The entries below are to be repeated verbatim, in full.

[Pixel coordinate grounding data]
■ ■ ■

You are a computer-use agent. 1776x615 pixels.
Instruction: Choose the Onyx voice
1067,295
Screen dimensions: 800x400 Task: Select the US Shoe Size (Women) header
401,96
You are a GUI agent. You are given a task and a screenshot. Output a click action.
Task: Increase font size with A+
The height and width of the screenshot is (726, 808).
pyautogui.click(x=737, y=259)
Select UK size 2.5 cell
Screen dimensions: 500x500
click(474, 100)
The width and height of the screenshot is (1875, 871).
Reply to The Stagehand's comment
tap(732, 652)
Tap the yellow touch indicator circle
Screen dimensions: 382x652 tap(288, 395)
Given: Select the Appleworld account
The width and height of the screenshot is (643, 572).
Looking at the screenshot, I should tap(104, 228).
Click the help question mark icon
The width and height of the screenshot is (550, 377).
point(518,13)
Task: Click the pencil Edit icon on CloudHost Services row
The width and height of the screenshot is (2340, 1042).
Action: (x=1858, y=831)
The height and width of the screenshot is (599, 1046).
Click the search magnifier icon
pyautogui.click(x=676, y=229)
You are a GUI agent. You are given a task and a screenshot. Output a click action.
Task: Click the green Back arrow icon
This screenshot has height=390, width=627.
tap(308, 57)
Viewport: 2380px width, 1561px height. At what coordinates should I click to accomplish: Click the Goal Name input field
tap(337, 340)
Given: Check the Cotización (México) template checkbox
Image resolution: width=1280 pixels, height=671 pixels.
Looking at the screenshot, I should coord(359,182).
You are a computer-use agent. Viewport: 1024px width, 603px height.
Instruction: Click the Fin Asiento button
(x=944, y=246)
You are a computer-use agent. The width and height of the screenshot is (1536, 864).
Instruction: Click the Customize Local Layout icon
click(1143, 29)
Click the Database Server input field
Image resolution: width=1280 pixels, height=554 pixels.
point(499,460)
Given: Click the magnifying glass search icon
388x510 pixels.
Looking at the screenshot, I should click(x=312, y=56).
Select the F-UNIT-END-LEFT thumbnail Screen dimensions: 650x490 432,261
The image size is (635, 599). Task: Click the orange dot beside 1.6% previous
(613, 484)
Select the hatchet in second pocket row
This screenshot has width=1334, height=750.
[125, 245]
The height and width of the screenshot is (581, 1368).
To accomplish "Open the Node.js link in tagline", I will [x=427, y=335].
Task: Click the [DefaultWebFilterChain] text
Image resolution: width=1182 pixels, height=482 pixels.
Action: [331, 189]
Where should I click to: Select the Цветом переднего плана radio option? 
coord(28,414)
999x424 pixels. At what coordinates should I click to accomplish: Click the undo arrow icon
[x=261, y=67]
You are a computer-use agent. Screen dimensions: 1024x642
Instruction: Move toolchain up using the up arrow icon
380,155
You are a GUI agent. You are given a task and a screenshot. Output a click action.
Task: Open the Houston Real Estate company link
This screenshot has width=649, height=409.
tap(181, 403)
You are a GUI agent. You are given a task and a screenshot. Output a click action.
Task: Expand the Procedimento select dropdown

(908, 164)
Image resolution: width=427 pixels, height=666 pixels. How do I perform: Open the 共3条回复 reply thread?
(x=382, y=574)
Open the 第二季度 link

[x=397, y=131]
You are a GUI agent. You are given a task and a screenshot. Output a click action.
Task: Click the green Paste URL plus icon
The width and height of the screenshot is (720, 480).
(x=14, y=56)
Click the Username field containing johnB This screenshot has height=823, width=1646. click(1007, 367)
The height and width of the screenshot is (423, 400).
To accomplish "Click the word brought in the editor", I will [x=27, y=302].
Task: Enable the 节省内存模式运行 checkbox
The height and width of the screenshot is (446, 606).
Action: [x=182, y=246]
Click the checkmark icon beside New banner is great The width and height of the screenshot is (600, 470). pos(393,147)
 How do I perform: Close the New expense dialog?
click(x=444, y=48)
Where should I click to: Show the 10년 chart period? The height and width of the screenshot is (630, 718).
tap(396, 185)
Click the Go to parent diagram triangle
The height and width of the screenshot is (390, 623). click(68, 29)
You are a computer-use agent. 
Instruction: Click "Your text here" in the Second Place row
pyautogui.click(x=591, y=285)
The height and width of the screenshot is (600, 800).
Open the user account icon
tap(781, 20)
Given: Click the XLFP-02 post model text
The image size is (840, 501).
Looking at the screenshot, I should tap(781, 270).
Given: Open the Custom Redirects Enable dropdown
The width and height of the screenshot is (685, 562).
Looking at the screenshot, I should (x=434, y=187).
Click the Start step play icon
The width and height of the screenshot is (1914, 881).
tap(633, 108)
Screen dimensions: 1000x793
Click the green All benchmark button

■ ■ ■

The completed task:
You are a computer-use agent. 1776x615 pixels.
Instruction: Choose the Onyx voice
1067,295
Screen dimensions: 800x400 Task: Select the US Shoe Size (Women) header
401,96
You are a GUI agent. You are given a task and a screenshot. Output a click action.
Task: Increase font size with A+
The height and width of the screenshot is (726, 808).
pyautogui.click(x=737, y=259)
Select UK size 2.5 cell
Screen dimensions: 500x500
click(474, 100)
The width and height of the screenshot is (1875, 871).
Reply to The Stagehand's comment
tap(732, 652)
Tap the yellow touch indicator circle
Screen dimensions: 382x652 tap(288, 395)
Given: Select the Appleworld account
The width and height of the screenshot is (643, 572).
Looking at the screenshot, I should tap(104, 228).
Click the help question mark icon
The width and height of the screenshot is (550, 377).
point(518,13)
Task: Click the pencil Edit icon on CloudHost Services row
The width and height of the screenshot is (2340, 1042).
Action: (x=1858, y=831)
The height and width of the screenshot is (599, 1046).
Click the search magnifier icon
pyautogui.click(x=676, y=229)
You are a GUI agent. You are given a task and a screenshot. Output a click action.
Task: Click the green Back arrow icon
This screenshot has height=390, width=627.
tap(308, 57)
Viewport: 2380px width, 1561px height. At what coordinates should I click to accomplish: Click the Goal Name input field
tap(337, 340)
Given: Check the Cotización (México) template checkbox
Image resolution: width=1280 pixels, height=671 pixels.
Looking at the screenshot, I should coord(359,182).
You are a computer-use agent. Viewport: 1024px width, 603px height.
Instruction: Click the Fin Asiento button
(x=944, y=246)
You are a computer-use agent. The width and height of the screenshot is (1536, 864).
Instruction: Click the Customize Local Layout icon
click(1143, 29)
Click the Database Server input field
Image resolution: width=1280 pixels, height=554 pixels.
point(499,460)
Given: Click the magnifying glass search icon
388x510 pixels.
Looking at the screenshot, I should click(x=312, y=56).
Select the F-UNIT-END-LEFT thumbnail Screen dimensions: 650x490 432,261
The image size is (635, 599). Task: Click the orange dot beside 1.6% previous
(613, 484)
Select the hatchet in second pocket row
This screenshot has width=1334, height=750.
[125, 245]
The height and width of the screenshot is (581, 1368).
To accomplish "Open the Node.js link in tagline", I will [x=427, y=335].
Task: Click the [DefaultWebFilterChain] text
Image resolution: width=1182 pixels, height=482 pixels.
Action: [331, 189]
Where should I click to: Select the Цветом переднего плана radio option? 
coord(28,414)
999x424 pixels. At what coordinates should I click to accomplish: Click the undo arrow icon
[x=261, y=67]
You are a computer-use agent. Screen dimensions: 1024x642
Instruction: Move toolchain up using the up arrow icon
380,155
You are a GUI agent. You are given a task and a screenshot. Output a click action.
Task: Open the Houston Real Estate company link
This screenshot has width=649, height=409.
tap(181, 403)
You are a GUI agent. You are given a task and a screenshot. Output a click action.
Task: Expand the Procedimento select dropdown

(908, 164)
Image resolution: width=427 pixels, height=666 pixels. How do I perform: Open the 共3条回复 reply thread?
(x=382, y=574)
Open the 第二季度 link

[x=397, y=131]
You are a GUI agent. You are given a task and a screenshot. Output a click action.
Task: Click the green Paste URL plus icon
The width and height of the screenshot is (720, 480).
(x=14, y=56)
Click the Username field containing johnB This screenshot has height=823, width=1646. click(1007, 367)
The height and width of the screenshot is (423, 400).
To accomplish "Click the word brought in the editor", I will [x=27, y=302].
Task: Enable the 节省内存模式运行 checkbox
The height and width of the screenshot is (446, 606).
Action: [x=182, y=246]
Click the checkmark icon beside New banner is great The width and height of the screenshot is (600, 470). pos(393,147)
 How do I perform: Close the New expense dialog?
click(x=444, y=48)
Where should I click to: Show the 10년 chart period? The height and width of the screenshot is (630, 718).
tap(396, 185)
Click the Go to parent diagram triangle
The height and width of the screenshot is (390, 623). click(68, 29)
You are a computer-use agent. 
Instruction: Click "Your text here" in the Second Place row
pyautogui.click(x=591, y=285)
The height and width of the screenshot is (600, 800).
Open the user account icon
tap(781, 20)
Given: Click the XLFP-02 post model text
The image size is (840, 501).
Looking at the screenshot, I should tap(781, 270).
Given: Open the Custom Redirects Enable dropdown
The width and height of the screenshot is (685, 562).
Looking at the screenshot, I should (x=434, y=187).
Click the Start step play icon
The width and height of the screenshot is (1914, 881).
tap(633, 108)
Screen dimensions: 1000x793
Click the green All benchmark button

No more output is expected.